I had a patient, an elderly patient actually, who had an almost obstructing esophageal cancer, squamous cell cancer. We discussed an 82-year-old patient, likely lined up for definitive radio-chemotherapy, who can't swallow anymore, this patient really presents an unmet need. We need to treat this patient without any delays. We managed to actually do that.

It's a very individualized decision for every single patient in this shared decision-making process, acknowledging age, risk factors that patients might have in this time of crisis.

When we, in everyday practice, deal with our patients and have to make a decision, for instance, based on, let's say, progression of disease, patient needs to move from first to second and second to third-line treatment, there are several challenges, of course.

First of all, we try to limit the direct patient-physician interaction. Telemedicine comes into play. In delivering bad news, like, "You have a progression of liver metastases or lung metastases, you need to change therapy," it's not always easy to work through telemedicine. A personal approach is better.

Now, we still do that. We do move patients from line to line of therapy based on scan results, etc. We've not shut down our chemotherapy unit. We might delay the onset of second or third-line treatments, switching therapies based on the aggressiveness of the progression that we see.

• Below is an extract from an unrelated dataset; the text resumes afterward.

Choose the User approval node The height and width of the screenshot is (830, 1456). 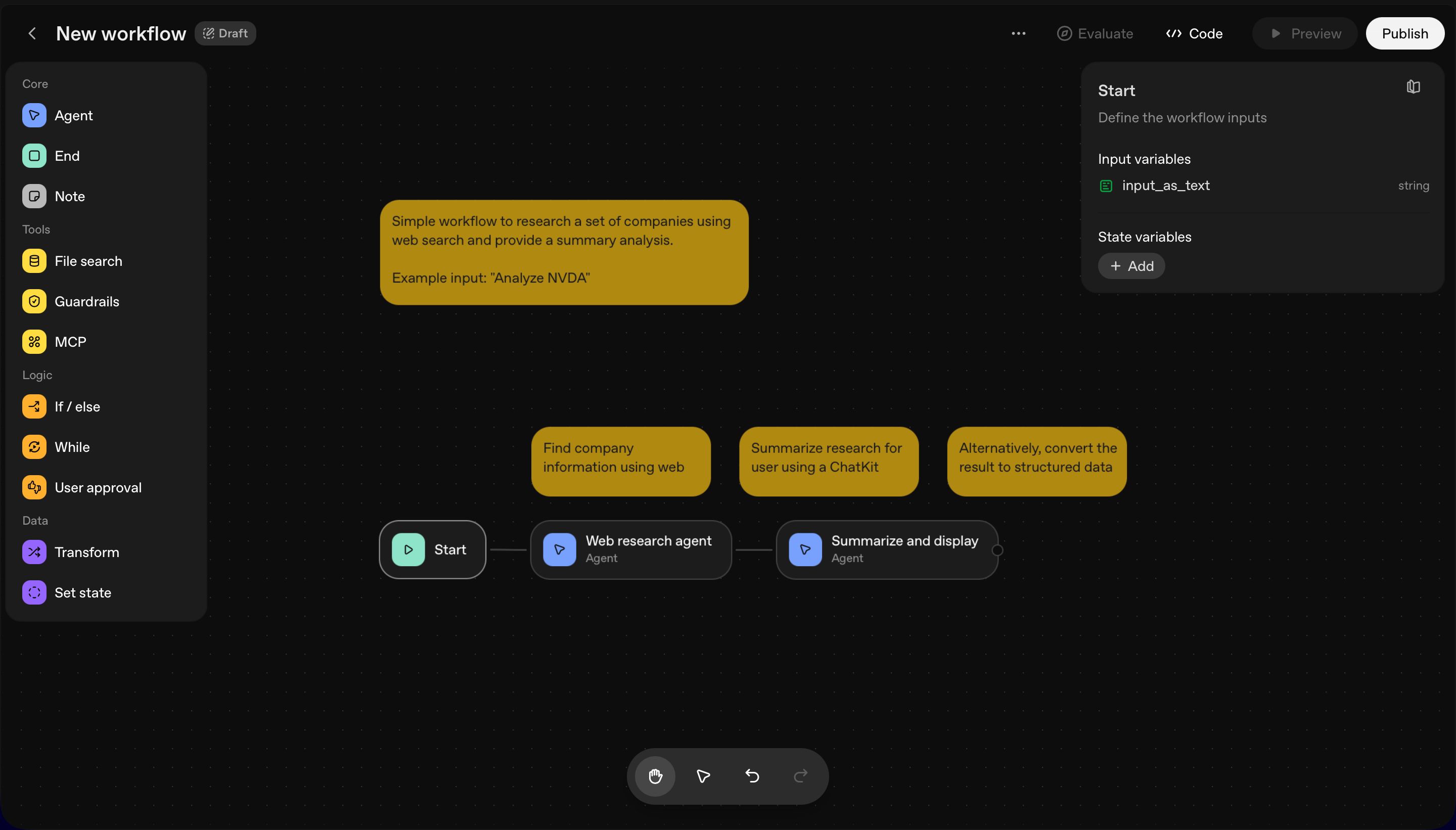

I do believe that our cancer patients still deserve optimum treatment, of course, because their cancer is real. It's an unmet need for them. It's a life-threatening situation, whereas the COVID-19 potential infection is only hypothetical. It's a real risk, but it's not there yet for them, not as immediate as their cancer.

Axel Grothey, MD, discusses how telemedicine is allowing healthcare providers and patients to adapt during the COVID-19 crisis, and why an uptick in telehealth use could benefit us in the future.